Gohmert, a former district judge, pointed to a provision within the legislation that would allow government agencies to request that the subject of an investigation not be notified for between 90 and 180 days later or even longer. He cited one criterion for delayed notification–law enforcement’s fear of “destruction of or tampering with evidence”–as being particularly porous.

“Really? Well, that would always be a concern,” Gohmert said.

“You could always, always, always get some judge somewhere that would sign off on that order—I know that now after seeing the disclosure by Snowden,” he added.

That Gohmert himself is a former judge might cause his usual critics pause when assessing his Tuesday remarks on the judiciary. The Texas Republican is routinely mocked by moderates and liberals for commentary that often includes bizarre theories on homosexuality and military dictatorships.

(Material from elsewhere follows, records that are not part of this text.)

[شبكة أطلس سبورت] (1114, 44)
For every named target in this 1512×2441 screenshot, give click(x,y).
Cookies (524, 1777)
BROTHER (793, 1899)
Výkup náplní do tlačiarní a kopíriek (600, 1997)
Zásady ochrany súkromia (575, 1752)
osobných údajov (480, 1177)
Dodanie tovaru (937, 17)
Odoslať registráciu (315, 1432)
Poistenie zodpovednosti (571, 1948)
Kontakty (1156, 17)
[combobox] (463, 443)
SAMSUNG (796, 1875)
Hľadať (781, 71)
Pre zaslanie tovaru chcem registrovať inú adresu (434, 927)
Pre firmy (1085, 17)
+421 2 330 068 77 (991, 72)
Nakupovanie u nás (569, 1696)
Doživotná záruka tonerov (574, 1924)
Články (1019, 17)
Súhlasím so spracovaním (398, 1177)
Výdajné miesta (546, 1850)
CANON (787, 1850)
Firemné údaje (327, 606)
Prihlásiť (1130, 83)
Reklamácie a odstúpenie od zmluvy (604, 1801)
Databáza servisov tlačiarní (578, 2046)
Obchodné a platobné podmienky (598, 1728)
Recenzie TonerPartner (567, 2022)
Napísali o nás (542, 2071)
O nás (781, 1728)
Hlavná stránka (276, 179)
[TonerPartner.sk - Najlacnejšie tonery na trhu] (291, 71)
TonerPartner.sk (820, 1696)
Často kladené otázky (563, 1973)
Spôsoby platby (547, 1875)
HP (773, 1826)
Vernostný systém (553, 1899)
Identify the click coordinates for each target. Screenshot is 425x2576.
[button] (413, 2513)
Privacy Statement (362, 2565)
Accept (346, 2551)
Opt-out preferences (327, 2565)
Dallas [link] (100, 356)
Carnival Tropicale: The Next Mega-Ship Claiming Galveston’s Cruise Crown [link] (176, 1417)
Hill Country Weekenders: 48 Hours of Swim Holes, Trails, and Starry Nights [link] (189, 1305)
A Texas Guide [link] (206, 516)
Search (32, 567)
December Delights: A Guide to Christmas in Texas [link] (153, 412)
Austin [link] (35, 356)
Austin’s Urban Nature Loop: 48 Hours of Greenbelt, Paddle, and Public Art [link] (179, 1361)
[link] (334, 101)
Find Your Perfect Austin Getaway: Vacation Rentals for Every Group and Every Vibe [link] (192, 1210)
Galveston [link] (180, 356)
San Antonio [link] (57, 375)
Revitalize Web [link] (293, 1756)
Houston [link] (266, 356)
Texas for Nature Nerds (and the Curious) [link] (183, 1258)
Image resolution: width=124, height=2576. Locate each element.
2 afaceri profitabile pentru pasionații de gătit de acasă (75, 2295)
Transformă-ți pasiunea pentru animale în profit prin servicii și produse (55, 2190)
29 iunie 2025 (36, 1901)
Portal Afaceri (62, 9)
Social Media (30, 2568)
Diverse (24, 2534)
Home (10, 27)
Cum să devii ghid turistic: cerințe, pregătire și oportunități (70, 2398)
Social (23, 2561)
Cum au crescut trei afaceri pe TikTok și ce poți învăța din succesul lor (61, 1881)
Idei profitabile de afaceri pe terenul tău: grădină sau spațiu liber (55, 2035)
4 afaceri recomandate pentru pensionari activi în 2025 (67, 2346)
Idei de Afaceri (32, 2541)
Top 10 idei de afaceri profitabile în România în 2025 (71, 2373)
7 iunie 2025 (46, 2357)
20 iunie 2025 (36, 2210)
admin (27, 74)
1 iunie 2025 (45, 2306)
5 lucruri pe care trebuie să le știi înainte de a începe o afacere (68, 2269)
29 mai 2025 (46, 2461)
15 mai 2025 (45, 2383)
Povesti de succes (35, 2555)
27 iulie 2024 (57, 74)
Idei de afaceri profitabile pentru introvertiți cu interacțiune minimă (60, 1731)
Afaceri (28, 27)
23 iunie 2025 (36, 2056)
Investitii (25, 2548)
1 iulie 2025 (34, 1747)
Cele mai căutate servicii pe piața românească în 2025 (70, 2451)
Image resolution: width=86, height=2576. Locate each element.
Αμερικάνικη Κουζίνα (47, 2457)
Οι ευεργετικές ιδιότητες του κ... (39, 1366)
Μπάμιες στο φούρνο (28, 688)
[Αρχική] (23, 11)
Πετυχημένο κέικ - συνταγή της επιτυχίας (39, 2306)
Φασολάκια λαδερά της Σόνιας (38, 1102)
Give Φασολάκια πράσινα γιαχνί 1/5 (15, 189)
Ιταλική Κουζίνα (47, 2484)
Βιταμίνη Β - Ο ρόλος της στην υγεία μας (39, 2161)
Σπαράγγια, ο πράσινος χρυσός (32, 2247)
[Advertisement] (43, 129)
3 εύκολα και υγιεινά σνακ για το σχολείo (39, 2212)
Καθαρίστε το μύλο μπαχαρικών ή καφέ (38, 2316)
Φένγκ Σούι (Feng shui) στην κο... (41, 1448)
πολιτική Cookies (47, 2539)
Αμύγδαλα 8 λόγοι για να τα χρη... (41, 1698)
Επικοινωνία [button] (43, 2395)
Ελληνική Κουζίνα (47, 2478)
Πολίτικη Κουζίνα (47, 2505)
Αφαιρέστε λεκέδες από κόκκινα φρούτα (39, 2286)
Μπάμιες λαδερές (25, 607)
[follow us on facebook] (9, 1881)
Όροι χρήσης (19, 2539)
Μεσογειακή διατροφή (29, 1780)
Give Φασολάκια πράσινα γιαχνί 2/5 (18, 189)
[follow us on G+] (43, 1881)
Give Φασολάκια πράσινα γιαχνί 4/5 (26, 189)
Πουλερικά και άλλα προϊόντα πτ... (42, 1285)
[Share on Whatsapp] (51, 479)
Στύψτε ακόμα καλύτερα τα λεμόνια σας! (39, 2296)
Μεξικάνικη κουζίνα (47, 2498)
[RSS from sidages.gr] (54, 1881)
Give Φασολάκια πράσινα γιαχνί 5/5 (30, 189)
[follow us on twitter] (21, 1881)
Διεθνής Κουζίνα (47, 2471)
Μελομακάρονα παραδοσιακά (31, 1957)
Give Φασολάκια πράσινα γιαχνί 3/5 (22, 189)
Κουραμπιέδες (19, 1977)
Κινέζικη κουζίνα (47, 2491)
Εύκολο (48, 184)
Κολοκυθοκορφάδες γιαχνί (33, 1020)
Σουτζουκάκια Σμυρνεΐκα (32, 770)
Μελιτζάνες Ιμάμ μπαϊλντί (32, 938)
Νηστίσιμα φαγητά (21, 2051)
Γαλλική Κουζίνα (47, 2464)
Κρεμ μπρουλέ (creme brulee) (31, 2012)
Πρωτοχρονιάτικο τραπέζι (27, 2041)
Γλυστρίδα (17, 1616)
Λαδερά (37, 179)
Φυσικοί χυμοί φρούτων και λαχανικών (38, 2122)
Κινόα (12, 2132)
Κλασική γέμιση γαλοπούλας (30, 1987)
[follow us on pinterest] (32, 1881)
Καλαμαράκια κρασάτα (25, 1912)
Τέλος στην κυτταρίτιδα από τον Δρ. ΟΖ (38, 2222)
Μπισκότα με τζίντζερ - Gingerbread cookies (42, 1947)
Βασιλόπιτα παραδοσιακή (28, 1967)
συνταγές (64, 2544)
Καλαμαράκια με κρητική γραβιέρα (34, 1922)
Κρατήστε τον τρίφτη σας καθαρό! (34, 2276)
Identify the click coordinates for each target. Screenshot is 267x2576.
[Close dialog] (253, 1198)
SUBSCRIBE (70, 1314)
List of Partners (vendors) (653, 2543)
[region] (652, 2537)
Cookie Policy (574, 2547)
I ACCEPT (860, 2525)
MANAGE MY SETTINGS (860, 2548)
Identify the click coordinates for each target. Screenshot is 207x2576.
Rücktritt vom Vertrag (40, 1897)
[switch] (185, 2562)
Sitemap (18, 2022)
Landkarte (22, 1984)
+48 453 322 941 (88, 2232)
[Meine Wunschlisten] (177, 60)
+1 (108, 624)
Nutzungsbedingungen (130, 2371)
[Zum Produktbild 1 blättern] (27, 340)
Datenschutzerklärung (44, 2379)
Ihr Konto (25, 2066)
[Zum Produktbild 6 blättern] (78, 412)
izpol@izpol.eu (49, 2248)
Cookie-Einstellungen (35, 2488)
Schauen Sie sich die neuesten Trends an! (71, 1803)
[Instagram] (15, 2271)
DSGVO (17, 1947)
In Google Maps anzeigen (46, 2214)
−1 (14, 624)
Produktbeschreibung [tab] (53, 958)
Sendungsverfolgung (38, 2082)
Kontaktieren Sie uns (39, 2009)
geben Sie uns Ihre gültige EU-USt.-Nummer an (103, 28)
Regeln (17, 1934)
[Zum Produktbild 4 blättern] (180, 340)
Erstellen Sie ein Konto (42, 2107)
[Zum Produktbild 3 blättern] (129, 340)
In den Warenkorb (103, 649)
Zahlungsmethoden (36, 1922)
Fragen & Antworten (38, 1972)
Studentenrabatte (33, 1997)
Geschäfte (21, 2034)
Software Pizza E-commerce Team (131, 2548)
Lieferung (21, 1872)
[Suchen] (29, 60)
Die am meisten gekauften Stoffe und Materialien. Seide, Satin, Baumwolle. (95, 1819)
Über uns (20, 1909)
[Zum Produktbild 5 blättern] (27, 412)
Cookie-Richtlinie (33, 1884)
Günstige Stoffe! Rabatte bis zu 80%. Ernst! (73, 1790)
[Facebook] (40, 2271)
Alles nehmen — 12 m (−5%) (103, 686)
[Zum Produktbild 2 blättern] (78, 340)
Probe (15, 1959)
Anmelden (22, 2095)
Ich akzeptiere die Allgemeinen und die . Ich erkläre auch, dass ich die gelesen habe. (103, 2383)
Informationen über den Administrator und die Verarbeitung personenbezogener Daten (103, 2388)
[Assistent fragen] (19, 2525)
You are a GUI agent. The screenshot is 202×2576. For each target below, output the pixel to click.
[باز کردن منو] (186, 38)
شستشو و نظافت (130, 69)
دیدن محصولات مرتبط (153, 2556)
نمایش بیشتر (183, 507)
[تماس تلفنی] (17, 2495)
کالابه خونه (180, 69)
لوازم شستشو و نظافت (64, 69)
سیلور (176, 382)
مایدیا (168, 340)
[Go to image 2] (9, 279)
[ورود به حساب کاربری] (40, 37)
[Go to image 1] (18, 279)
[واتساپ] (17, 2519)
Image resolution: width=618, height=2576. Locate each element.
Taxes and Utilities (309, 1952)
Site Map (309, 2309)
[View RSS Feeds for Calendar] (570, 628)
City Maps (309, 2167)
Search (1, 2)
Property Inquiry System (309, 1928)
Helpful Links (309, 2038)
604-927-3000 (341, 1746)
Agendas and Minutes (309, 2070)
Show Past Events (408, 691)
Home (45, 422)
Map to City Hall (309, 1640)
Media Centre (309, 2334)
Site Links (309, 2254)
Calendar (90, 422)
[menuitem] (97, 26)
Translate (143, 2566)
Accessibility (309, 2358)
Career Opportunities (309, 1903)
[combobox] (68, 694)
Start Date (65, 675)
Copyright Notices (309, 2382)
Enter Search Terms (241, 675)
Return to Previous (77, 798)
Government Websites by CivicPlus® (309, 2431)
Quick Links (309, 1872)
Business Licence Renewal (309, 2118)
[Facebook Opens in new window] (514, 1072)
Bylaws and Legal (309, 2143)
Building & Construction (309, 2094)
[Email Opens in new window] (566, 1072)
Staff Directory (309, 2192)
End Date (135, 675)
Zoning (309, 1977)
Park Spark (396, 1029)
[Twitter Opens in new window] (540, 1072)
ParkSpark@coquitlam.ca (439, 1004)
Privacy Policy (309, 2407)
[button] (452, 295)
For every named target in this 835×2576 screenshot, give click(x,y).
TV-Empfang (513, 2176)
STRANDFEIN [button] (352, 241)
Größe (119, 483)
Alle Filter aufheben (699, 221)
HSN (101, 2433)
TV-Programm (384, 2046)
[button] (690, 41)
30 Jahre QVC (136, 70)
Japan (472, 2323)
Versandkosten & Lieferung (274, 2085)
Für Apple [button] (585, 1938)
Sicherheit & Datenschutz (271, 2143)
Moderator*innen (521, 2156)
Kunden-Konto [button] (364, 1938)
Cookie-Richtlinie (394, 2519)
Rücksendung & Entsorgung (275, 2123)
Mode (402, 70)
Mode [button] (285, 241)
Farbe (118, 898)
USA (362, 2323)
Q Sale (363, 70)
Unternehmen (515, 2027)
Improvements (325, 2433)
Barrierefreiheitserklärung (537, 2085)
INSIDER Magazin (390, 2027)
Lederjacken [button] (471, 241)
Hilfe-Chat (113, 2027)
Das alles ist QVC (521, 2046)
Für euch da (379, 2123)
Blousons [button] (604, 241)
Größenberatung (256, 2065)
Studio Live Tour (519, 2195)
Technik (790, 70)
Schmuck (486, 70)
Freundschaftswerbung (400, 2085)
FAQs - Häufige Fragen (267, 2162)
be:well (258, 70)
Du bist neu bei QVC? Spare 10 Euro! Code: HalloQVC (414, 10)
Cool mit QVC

Unlike in much of that discourse, the Texas Republican also referred to widely-cited evidence; in this case, parts of Snowden’s publicly disclosed dossier that showed the federal government stretches and bends legal provisions on privacy that were intended to be narrow.

“When I saw the order regarding Verizon’s disclosure of all of their metadata, I realized we were lied to by both administrations about what was being sought,” Gohmert said. “So I’m not as comfortable with providing the exception that I’m sure was demanded by governmental agencies.”

Under current law—the thirty-year-old Electronic Communications Privacy Act (ECPA)—civil enforcement agencies need only a subpoena to obtain a users’ private emails stored for more than 180 days on third party servers.

The legislation under review Tuesday by the House Judiciary Committee would up that surveillance threshold to a probable cause warrant. It was introduced by Rep. Kevin Yoder (R-Kansas), and has more than three hundred cosponsors from both major parties.

Civil law enforcement agencies like the Securities and Exchange Commission (SEC) and the Federal Trade Commission (FTC) are opposed to the legislation, claiming it will take a critical investigatory tool away since they don’t have authority to issue warrants.

A 2010 US Court of Appeals ruling in US v. Warshak, however, has already blocked agencies’ warrantless access to emails stored on a third party server—a case often referenced by ECPA reformers as evidence that the law must be updated.

Reformers testifying before the judiciary committee also seemed to validate Gohmert’s concerns. Chris Calabrese, from the pro-reform Center for Democracy and Technology, had some measured criticism about exemptions discussed by the lawmaker.

“Although these exceptions are important to protect investigations in extraordinary circumstance, notice must be the norm in law enforcement investigations,” Calabrese said in prepared opening remarks. “Without knowledge of an investigation, a defendant is hamstrung in asserting their constitutional rights and accountability is greatly reduced.”

Another witness on hand, Paul Rosenzweig, a Visiting Fellow at the pro-Email Privacy Act Heritage Foundation, also sympathized with Gohmert.

“I share your concerns about the delayed notifications provisions—especially the destruction of evidence portion of it,” Rosenzweig said, in response to the lawmaker’s remarks. He argued, however, that rules for delaying notification go deeper than ECPA reform and are actually rooted in common law. “To some degree you’re arguing with something that preexisted 9/11 and preexisted ECPA,” Rosenzweig said.